Benommen von der Chemie in seinen Adern, gehorchte ihm der Geist nicht in gewöhnter Weise. Nicht einmal, als Nathaniel vor Anstrengung keuchte und alle Konzentration auf die Fesseln an seinen Handgelenken richtete. Es waren Handschellen, jedoch aus einem plastikartigen Material, das schwer zu zerstören war. Er brauchte mehr Zeit. Mehr Klarheit. Josephines Duft inhalierend, wartete er. Wartete auf das Schwinden seiner Betäubung oder darauf, Absás Kraft zu spüren, die ihn durchdringen und zwingen würde, das Nötige zu tun.
Das Nötige tun …
Bedeutete das auch, Josephine zu töten?
Nathaniel wartete schreckensstarr, doch die Schamanin blieb ihm fern.

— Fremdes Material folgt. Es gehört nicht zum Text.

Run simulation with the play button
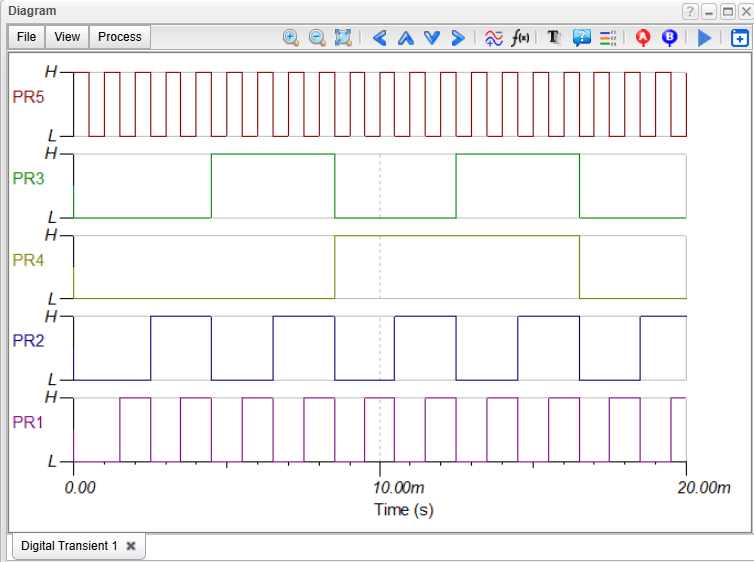This screenshot has width=754, height=562. 704,37
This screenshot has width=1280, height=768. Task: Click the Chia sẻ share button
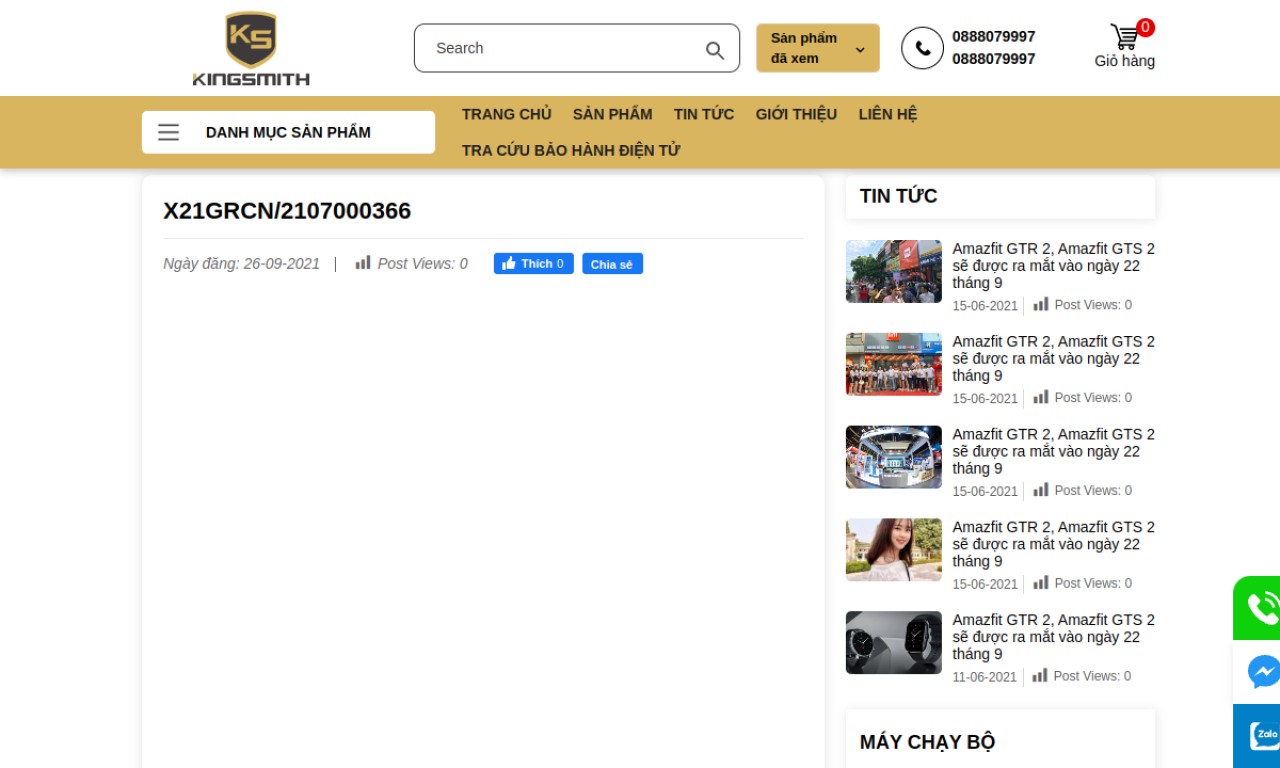611,263
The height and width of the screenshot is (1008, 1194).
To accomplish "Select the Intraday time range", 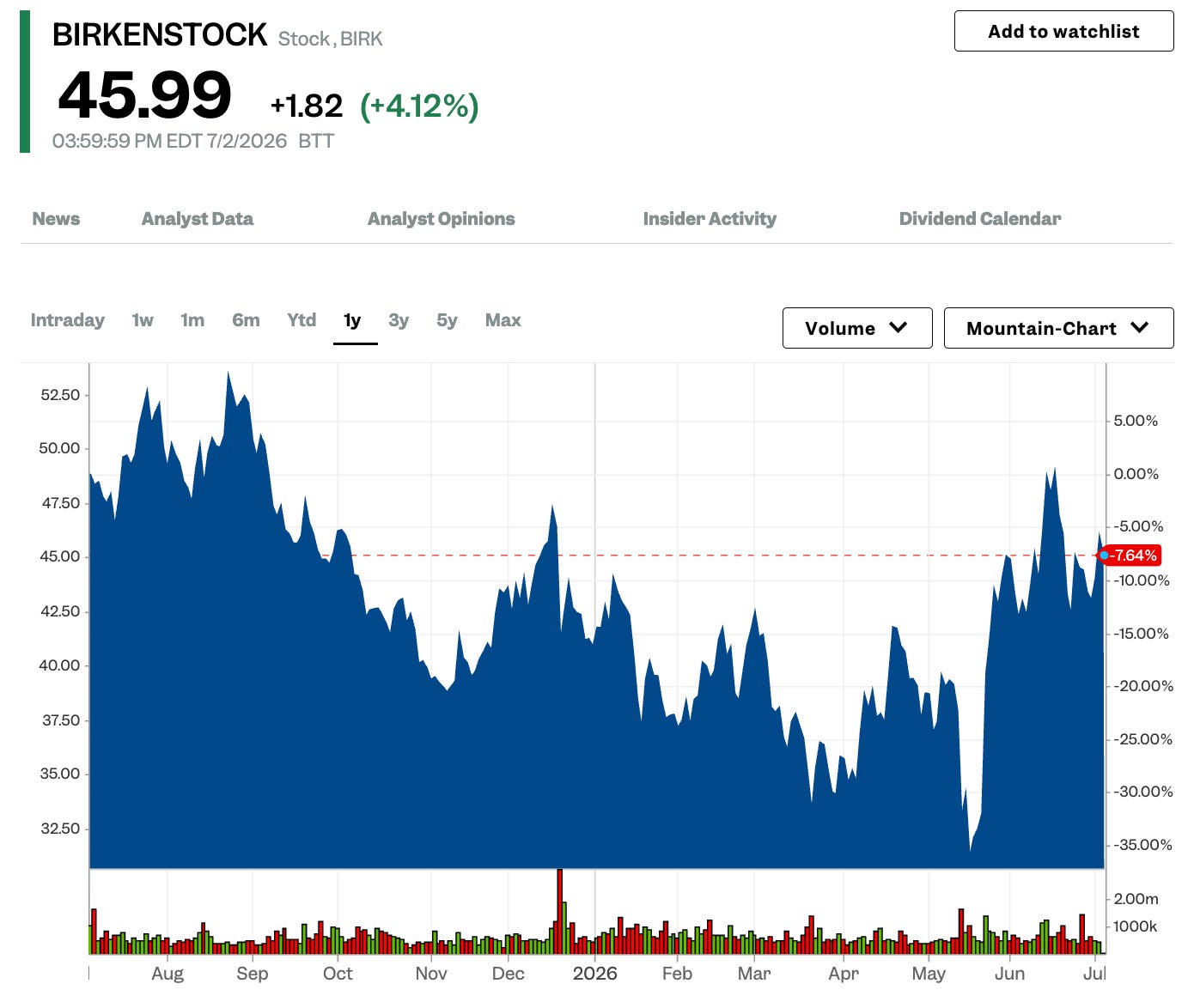I will click(67, 320).
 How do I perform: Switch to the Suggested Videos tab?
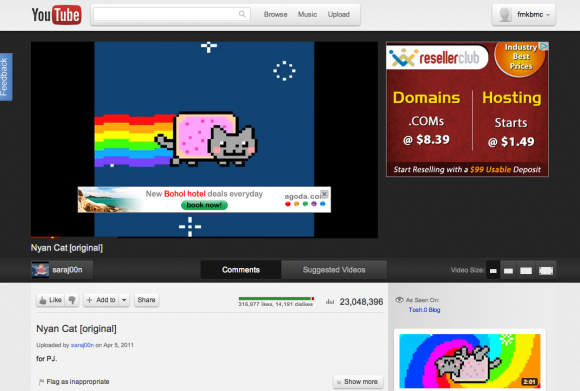(x=334, y=270)
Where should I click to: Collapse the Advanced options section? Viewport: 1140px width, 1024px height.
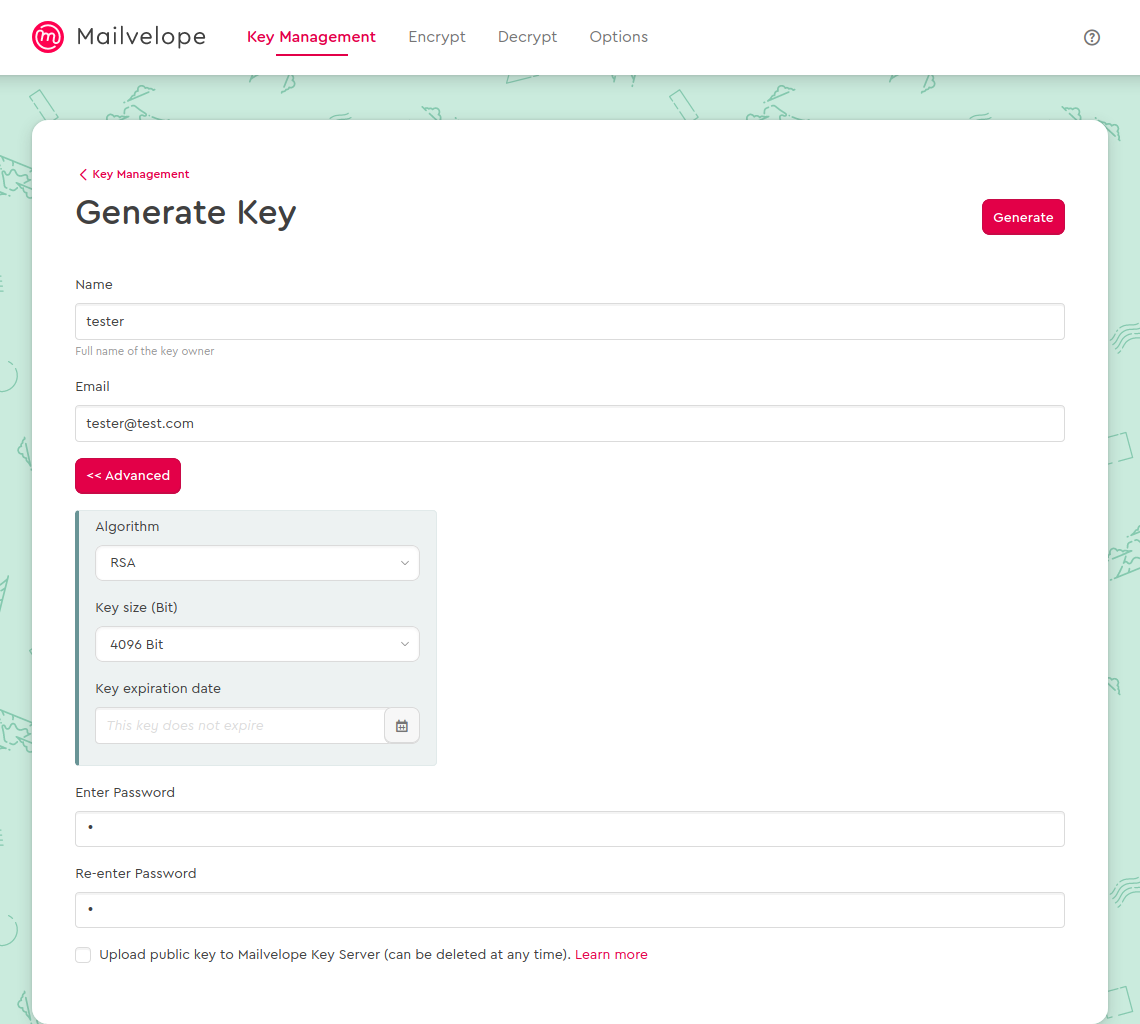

Endlich, nach einer gefühlten Ewigkeit, gelang es ihm, die Hitze zu entfesseln und zu konzentrieren. Schmerz wischte den letzten Schleier von seinem Bewusstsein, als die Fesseln schmolzen und seine Haut verbrannten. Mit einem Ruck zerriss er den letzten Widerstand, spürte, wie Fleisch sich von seinen Knochen schälte, und lenkte die aufbrechende Qual nach innen, um sich nicht durch einen Schrei zu verraten.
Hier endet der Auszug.